═══ Exercise data ═══
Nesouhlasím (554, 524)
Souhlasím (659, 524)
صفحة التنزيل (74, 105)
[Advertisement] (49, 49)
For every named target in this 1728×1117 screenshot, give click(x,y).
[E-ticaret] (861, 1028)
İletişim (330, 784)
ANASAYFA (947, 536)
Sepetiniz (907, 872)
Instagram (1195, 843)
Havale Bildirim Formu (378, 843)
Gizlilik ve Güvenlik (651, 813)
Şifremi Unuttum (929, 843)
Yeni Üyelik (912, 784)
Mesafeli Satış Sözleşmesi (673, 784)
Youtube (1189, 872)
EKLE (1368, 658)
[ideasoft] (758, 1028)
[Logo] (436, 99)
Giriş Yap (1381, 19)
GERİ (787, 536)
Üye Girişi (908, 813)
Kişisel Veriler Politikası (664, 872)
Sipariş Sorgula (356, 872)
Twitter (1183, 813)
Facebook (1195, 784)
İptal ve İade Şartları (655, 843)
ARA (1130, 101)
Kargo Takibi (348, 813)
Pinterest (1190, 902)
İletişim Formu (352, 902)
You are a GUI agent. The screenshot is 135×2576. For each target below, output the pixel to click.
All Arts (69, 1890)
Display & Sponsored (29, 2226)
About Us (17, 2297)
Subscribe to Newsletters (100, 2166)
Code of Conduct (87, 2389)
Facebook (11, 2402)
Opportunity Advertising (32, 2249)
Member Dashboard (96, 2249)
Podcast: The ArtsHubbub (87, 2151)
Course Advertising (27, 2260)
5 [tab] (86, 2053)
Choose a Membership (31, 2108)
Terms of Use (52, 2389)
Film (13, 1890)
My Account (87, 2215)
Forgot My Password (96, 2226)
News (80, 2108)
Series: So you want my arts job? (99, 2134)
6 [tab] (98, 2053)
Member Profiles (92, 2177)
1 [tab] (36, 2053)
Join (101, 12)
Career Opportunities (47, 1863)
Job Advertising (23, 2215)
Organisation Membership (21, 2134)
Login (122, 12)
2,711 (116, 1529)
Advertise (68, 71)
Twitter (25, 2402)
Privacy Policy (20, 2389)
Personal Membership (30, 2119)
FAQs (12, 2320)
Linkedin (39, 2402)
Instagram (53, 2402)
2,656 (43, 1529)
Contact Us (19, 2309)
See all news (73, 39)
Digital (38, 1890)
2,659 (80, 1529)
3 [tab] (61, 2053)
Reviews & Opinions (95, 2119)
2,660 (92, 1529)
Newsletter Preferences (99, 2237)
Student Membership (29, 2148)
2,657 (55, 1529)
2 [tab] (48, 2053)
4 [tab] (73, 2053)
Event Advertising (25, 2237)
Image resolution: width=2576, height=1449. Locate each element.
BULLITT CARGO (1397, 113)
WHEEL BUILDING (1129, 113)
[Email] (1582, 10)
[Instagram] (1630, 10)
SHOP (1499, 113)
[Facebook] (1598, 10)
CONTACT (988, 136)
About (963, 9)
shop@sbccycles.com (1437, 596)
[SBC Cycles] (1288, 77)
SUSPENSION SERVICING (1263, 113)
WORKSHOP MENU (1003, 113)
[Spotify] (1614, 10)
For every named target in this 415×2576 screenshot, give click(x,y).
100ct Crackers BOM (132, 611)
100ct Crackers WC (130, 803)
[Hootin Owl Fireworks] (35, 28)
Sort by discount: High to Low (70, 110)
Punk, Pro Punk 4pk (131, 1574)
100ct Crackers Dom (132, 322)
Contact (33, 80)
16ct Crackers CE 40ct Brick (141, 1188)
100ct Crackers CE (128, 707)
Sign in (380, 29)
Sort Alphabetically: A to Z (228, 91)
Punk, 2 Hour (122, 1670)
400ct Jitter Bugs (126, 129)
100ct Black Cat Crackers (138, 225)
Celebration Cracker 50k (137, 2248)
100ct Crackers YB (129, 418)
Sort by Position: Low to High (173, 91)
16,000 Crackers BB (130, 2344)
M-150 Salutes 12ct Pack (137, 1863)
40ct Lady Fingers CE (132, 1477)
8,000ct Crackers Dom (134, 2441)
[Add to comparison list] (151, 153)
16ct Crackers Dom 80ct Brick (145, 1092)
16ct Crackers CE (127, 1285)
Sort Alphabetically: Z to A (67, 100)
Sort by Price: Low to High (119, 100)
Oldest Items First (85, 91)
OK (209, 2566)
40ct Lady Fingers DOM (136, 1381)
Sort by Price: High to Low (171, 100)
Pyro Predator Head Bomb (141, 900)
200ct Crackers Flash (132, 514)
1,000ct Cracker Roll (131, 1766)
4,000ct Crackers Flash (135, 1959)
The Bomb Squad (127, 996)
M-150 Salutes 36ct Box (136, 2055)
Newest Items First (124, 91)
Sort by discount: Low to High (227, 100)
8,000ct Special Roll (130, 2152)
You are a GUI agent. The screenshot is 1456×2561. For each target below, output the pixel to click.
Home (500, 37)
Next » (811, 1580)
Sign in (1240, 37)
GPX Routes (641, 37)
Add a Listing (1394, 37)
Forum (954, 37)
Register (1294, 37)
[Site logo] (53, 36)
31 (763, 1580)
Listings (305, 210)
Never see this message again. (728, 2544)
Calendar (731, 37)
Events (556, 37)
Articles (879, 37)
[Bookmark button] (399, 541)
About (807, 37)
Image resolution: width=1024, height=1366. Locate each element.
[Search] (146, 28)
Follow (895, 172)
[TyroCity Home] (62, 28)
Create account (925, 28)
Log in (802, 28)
═══
### Work to complete:
Using the data above, copy each line that contains "Advertising".

### Written response:
Opportunity Advertising (32, 2249)
Course Advertising (27, 2260)
Job Advertising (23, 2215)
Event Advertising (25, 2237)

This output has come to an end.